In the News

Recent Coverage of HMS in the News
October 2, 2012

New research suggests that beta-blocker pills don't prevent heart attacks, strokes or cardiac deaths in patients with heart disease, but doctors are torn over whether there's enough in the study to make them want to stop prescribing the drugs. Christopher Cannon, HMS professor of medicine at Brigham and Women’s Hospital, is a coauthor.

October 2, 2012

Taking vitamin D supplements does nothing to prevent colds or other forms of upper respiratory tract infections, according to a new study. Jeffrey Linder, HMS associate professor of medicine at Brigham and Women's Hospital, wrote an editorial accompanying the study.

October 1, 2012

Partners In Health celebrates its 25th anniversary this week and looks back at all the organization has accomplished and what lies ahead in the coming years, including the opening of the Mirebalais National Teaching Hospital in Haiti.
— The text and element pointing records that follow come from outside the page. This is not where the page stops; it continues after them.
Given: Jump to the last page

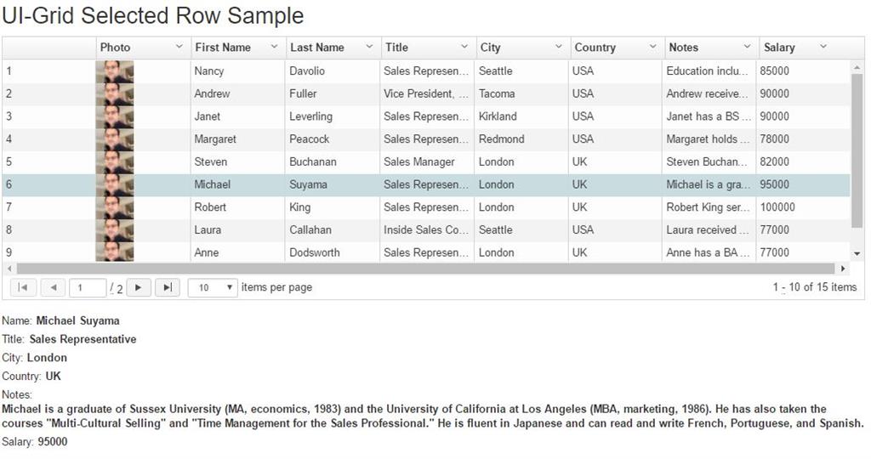Looking at the screenshot, I should (168, 287).
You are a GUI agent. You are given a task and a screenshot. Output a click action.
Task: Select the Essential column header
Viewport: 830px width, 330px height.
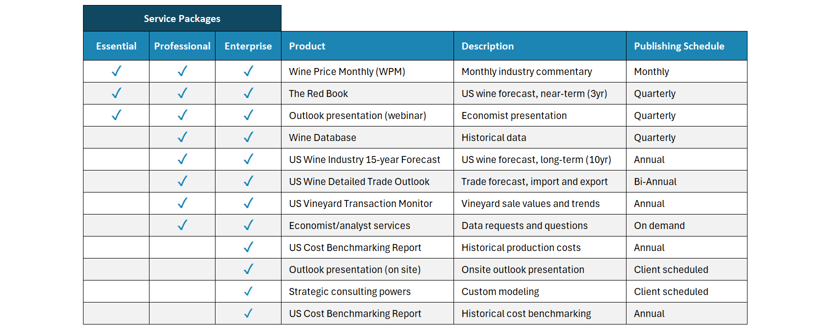[x=116, y=46]
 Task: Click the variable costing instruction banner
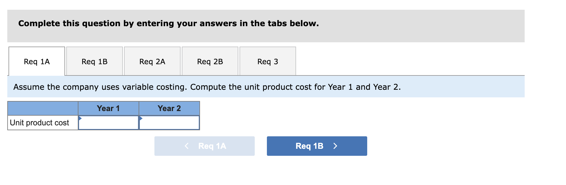(x=207, y=87)
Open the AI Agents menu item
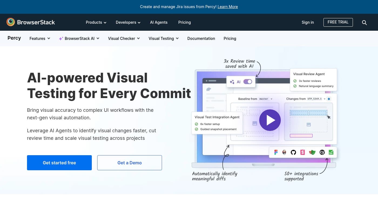 pyautogui.click(x=159, y=22)
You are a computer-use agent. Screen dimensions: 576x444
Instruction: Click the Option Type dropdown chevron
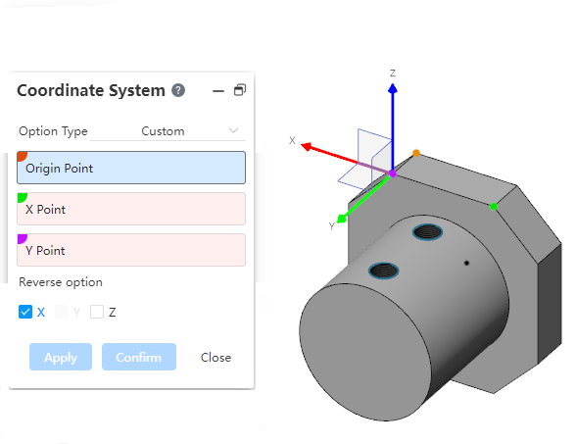coord(233,130)
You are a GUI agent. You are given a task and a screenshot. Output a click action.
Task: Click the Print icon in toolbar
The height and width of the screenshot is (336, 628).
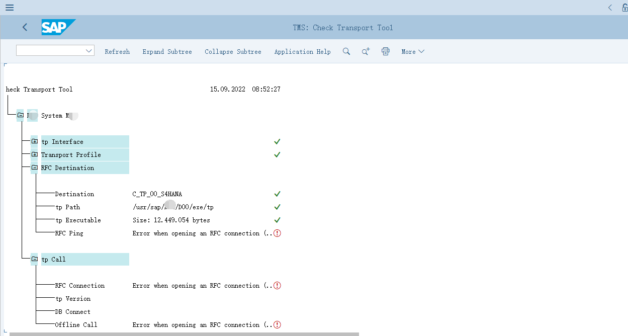(386, 51)
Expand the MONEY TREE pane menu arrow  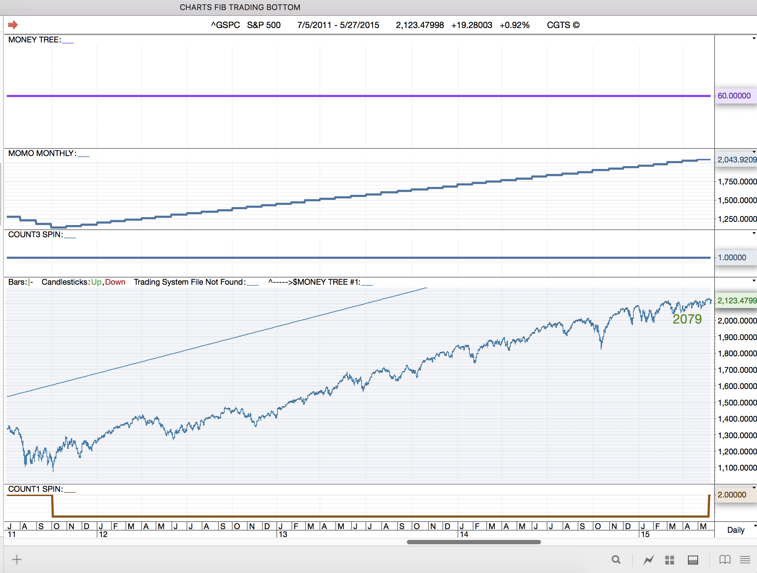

Paul Farmer, Kolokotrones University Professor of Global Health and Social Medicine, is one of the cofounders of Partners In Health.

October 1, 2012

Extending treatment with Roche's breast cancer drug Herceptin to two years from the one year current standard is not worth while, trial data showed on Monday, but shortening treatment to six months also looks unlikely to benefit patients. Richard Gelber, HMS professor of pediatrics, at Dana-Farber Cancer Institute, led the trial.

October 1, 2012

On any given day, children in the U.S. are exposed to nearly four hours of background TV -- a finding that experts say may take a toll on children's development. Michael Rich, HMS associate professor of pediatrics at Boston Children’s Hospital, is quoted.

October 1, 2012

Ben Warf, HMS associate professor of surgery at Boston Children’s Hospital, has been named a 2012 MacArthur Foundation Fellow, one of four Boston-area recipients of the “genius grant.”

October 1, 2012

Lewis Lipsitz, HMS professor of medicine at Beth Israel Deaconess Medical Center and Hebrew SeniorLife, addresses the question about the causes of fainting.

October 1, 2012

You don’t have to be elderly, or even very old, to develop delirium, a kind of brain attack often accompanied by hallucinations, agitation and disorientation that can exacerbate illness, increase medical costs and even hasten death. Tamara Fong, HMS assistant professor of neurology at Hebrew SeniorLife, is quoted.